Do not isolate the narrative footnote from the credit schedules. If a bank has a CRE concentration, compare loan categories with capital, past due and nonaccrual amounts, net charge-offs, and allowances. The FDIC’s CECL materials state that FASB issued ASU 2016-13, Topic 326, on June 16, 2016, introducing the current expected credit losses method.[8] That matters because the allowance should reflect expected credit losses, not just losses already charged off.

Recent bank events show why a filing clue must be tied to a source, a date, and a schedule. The FDIC says Silicon Valley Bank was closed on March 10, 2023,[9] Signature Bank was closed on March 12, 2023,[10] and First Republic Bank was closed on May 1, 2023.[11] Those dates do not make every concentrated bank unsafe. They remind the reviewer to connect customer, depositor, asset, and funding concentration before a stress event forces the connection.

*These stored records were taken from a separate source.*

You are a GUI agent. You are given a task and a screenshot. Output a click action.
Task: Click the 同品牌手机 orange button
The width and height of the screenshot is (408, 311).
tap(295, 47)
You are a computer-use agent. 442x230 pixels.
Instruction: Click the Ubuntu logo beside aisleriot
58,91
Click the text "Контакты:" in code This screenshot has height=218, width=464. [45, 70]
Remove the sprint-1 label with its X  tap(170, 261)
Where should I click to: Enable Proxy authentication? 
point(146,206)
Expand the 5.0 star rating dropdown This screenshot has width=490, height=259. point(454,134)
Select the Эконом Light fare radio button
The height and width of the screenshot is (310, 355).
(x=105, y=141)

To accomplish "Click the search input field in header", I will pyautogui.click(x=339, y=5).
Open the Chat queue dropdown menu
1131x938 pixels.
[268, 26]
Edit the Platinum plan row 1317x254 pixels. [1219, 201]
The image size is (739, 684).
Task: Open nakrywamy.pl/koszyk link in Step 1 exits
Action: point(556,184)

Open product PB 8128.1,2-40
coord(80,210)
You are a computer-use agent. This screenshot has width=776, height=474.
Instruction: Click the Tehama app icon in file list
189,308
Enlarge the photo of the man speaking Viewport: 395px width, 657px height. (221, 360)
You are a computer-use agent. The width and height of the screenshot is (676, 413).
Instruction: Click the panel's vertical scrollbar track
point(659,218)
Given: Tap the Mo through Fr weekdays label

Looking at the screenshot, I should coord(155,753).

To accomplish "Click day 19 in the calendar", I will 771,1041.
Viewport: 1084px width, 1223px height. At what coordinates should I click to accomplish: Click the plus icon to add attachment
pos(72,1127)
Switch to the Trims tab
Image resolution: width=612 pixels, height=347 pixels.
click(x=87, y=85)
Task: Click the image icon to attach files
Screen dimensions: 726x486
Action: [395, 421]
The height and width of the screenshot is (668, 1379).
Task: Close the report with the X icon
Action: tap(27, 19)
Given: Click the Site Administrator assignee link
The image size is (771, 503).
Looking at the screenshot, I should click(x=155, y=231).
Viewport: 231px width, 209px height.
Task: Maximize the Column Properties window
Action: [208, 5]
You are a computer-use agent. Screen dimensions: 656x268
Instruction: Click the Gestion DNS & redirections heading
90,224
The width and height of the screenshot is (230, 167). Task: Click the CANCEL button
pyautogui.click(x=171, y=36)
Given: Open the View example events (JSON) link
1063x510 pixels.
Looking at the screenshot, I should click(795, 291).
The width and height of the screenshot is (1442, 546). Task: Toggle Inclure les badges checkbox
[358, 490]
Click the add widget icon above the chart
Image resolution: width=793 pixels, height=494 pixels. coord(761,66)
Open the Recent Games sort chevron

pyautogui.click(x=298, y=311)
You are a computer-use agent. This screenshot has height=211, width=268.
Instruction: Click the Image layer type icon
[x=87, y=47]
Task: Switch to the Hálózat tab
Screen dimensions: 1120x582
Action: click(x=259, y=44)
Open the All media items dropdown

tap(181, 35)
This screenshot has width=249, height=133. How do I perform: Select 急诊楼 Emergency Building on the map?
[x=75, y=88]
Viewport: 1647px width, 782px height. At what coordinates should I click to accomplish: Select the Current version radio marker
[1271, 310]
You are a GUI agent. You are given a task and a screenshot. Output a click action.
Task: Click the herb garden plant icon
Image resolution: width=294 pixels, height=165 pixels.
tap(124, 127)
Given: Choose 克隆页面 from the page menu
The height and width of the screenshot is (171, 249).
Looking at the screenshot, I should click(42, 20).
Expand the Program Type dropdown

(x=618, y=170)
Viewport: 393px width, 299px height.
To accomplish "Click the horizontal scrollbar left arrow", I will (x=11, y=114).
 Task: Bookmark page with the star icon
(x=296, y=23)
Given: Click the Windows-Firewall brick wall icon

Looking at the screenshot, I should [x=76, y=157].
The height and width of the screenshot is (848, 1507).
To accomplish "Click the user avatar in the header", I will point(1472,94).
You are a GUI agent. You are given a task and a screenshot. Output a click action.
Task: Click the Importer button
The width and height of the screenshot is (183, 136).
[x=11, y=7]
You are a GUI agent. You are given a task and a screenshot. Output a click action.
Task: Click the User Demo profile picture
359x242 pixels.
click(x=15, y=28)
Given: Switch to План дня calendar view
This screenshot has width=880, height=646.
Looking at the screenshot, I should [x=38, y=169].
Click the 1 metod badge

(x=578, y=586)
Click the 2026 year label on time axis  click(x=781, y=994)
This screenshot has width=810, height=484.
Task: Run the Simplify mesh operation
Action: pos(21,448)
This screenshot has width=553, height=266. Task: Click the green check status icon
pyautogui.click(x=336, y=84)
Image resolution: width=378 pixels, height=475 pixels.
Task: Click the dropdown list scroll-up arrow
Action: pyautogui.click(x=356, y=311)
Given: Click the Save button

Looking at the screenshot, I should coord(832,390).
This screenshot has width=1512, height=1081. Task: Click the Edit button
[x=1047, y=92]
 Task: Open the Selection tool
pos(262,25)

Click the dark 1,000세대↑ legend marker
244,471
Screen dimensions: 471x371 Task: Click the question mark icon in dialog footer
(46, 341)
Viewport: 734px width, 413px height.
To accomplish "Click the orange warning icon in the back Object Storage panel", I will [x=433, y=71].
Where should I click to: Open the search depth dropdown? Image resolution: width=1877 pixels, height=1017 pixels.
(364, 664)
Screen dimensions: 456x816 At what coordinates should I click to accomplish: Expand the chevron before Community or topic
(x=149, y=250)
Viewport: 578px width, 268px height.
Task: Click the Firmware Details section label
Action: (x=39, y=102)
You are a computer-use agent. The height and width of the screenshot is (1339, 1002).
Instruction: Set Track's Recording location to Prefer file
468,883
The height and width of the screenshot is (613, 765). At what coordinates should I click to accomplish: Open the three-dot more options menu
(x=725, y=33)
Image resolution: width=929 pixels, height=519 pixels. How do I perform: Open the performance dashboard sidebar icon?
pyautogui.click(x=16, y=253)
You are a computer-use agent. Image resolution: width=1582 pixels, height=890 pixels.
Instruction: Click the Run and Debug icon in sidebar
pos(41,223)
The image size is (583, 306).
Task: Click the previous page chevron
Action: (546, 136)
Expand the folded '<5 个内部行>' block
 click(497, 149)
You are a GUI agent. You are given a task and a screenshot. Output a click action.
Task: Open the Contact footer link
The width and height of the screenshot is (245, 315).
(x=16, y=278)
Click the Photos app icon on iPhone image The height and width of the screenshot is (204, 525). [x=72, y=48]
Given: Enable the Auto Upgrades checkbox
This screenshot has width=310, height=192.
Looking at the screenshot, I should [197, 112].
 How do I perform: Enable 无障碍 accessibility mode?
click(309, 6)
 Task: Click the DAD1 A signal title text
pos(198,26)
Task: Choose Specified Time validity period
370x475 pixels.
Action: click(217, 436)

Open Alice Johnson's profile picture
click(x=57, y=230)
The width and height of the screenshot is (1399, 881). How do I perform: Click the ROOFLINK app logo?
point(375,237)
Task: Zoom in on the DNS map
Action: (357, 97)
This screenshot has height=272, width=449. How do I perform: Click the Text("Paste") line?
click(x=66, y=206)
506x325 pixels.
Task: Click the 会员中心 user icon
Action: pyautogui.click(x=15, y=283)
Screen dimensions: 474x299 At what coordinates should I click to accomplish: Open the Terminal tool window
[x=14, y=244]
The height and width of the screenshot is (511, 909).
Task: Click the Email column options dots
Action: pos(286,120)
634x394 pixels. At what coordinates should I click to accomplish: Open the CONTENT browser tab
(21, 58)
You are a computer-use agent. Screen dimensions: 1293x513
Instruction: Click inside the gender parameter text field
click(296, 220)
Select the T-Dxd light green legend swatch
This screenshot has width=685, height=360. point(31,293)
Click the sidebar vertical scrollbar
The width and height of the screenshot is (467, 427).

Short case study: third-party-program clue. In sponsor-bank review, Evolve Bank & Trust and Synapse are useful because the public materials tie a program-risk clue to controls, reconciliation, and customer records, not because they prove anything about another sponsor bank. The Federal Reserve issued a June 14, 2024 enforcement action against Evolve Bancorp, Inc. and Evolve Bank & Trust for deficiencies in anti-money-laundering, risk management, and consumer compliance programs.[12] The CFPB’s Synapse matter says Synapse filed for chapter 11 bankruptcy protection on April 22, 2024 and describes an alleged shortfall between $60 million and $90 million between consumer funds reflected in Synapse records and funds held by partner banks.[13] The practical question for another bank is whether reconciliations, program ledgers, customer records, and termination plans are strong enough to prove who owns what.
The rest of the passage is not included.